Comparative molecular dynamics study of the seven-helix bundle arrangement of G-protein coupled receptors

A comparative molecular dynamics study has been performed on the seven-helix bundle arrangement of seven G-protein coupled receptors (GPCRs). They are hamster alpha(1B)-, human alpha(2)-, beta(2)-adrenergic, human D-2-dopaminergic, human 5-HT1A-serotoninergic, human ml-muscarinic receptors and bovine rhodopsin. Starting from a rhodopsin-like input structure and a bacteriorhodopsin-like input structure, a similar arrangement of the averaged helix bundles was obtained. This may be due to the topography of some fundamental polar positions in both the input structures which is substantially the same and dictates, through the establishment of similar H-bonding networks, the helix-helix packing.
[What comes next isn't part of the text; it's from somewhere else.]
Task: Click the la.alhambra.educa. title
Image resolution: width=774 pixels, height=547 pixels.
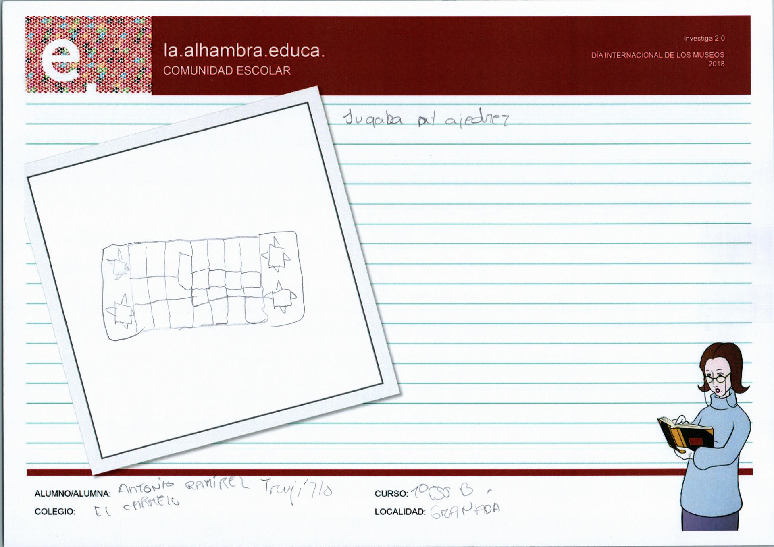Action: click(x=243, y=51)
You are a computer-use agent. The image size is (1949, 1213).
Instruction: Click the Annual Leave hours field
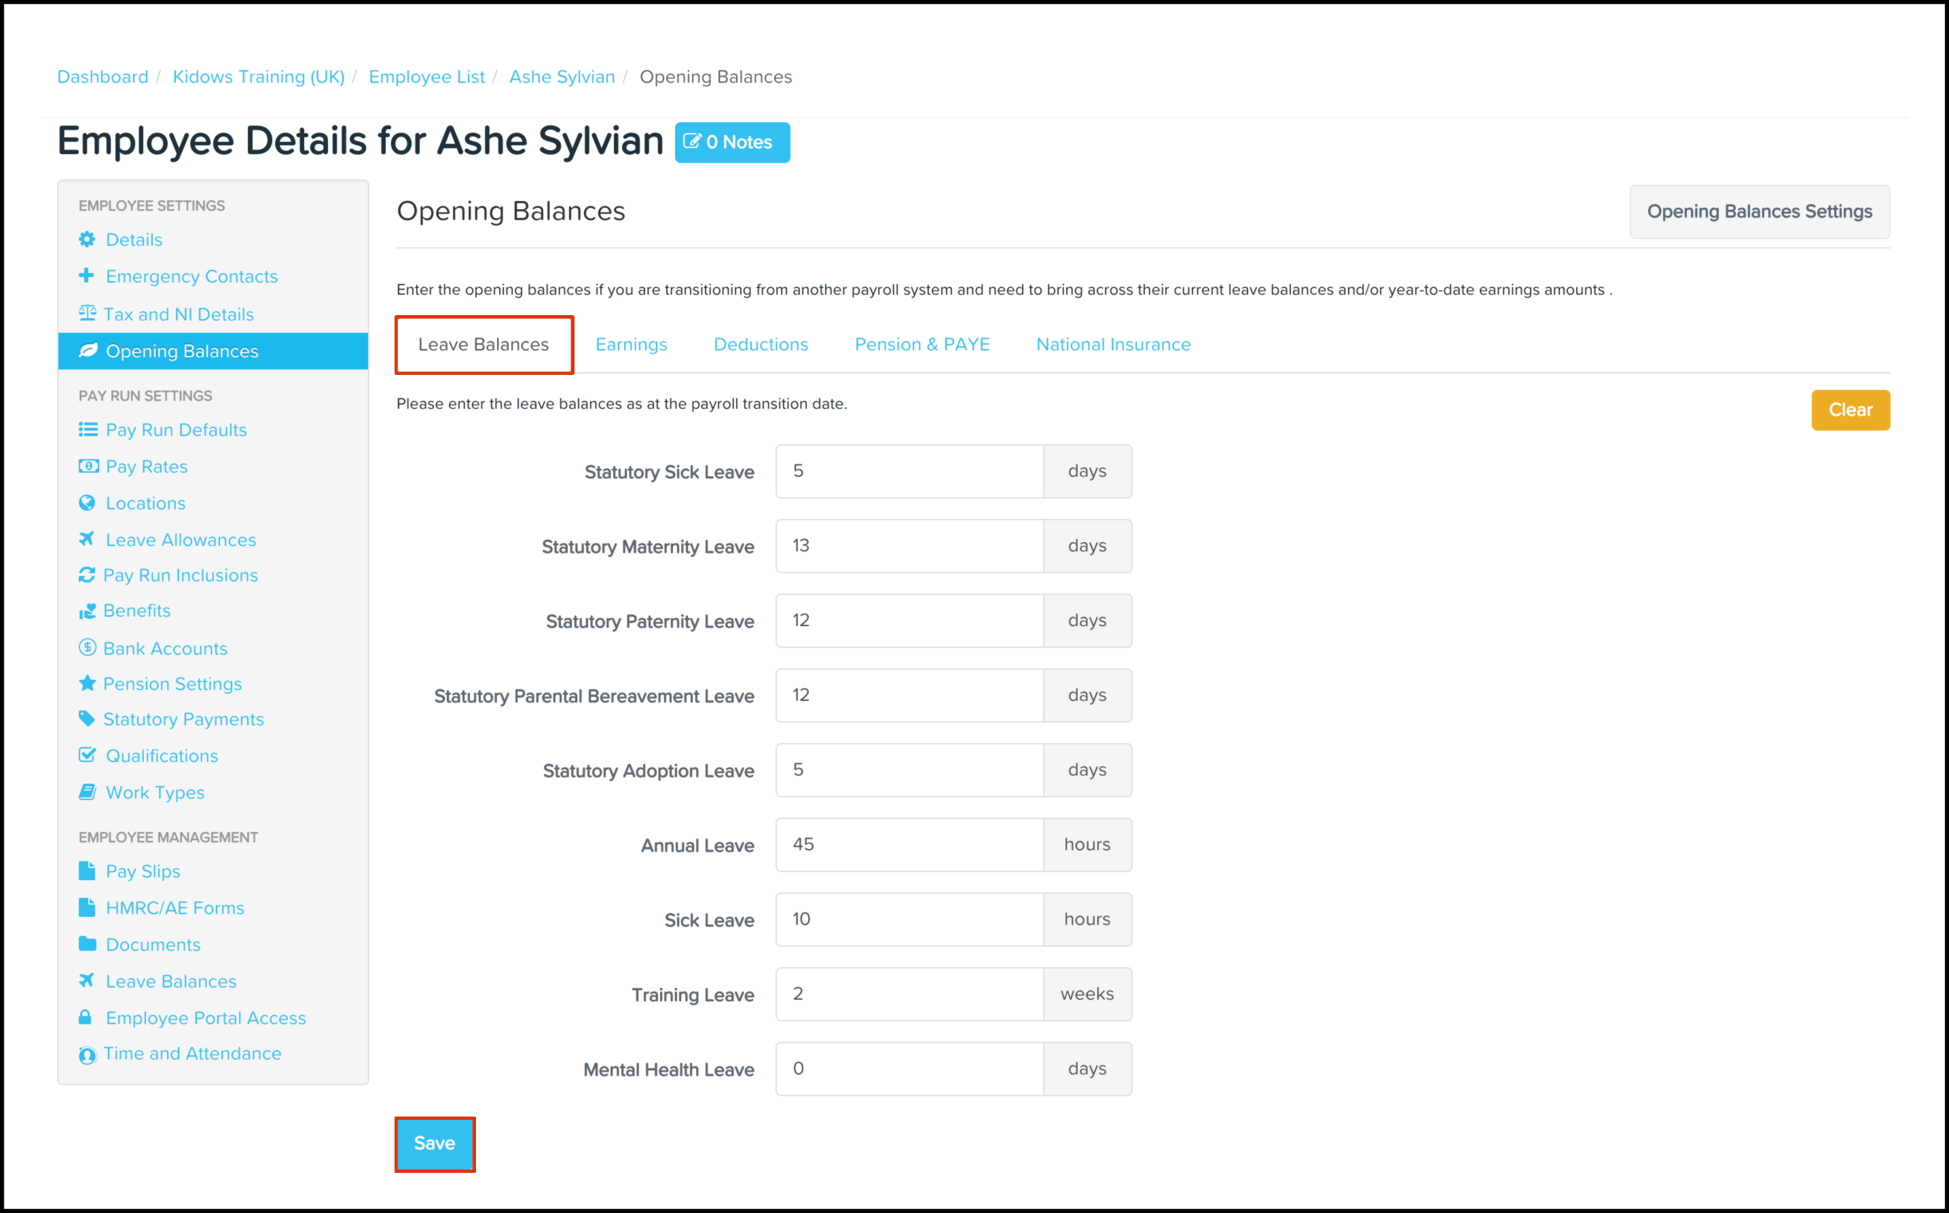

By comparing the averaged structures and the packing interaction parameters obtained for the GPCRs considered with that of bacteriorhodopsin, we observe that the GPCRs share a similar packing arrangement of their transmembrane helix bundles which differs from that of bacteriorhodopsin. The results obtained from the quantitative and comparative molecular modelling of the GPCRs constitute an important preliminary step in a general understanding of both structure-function and structure activity-selectivity relationships in these proteins, at the molecular level.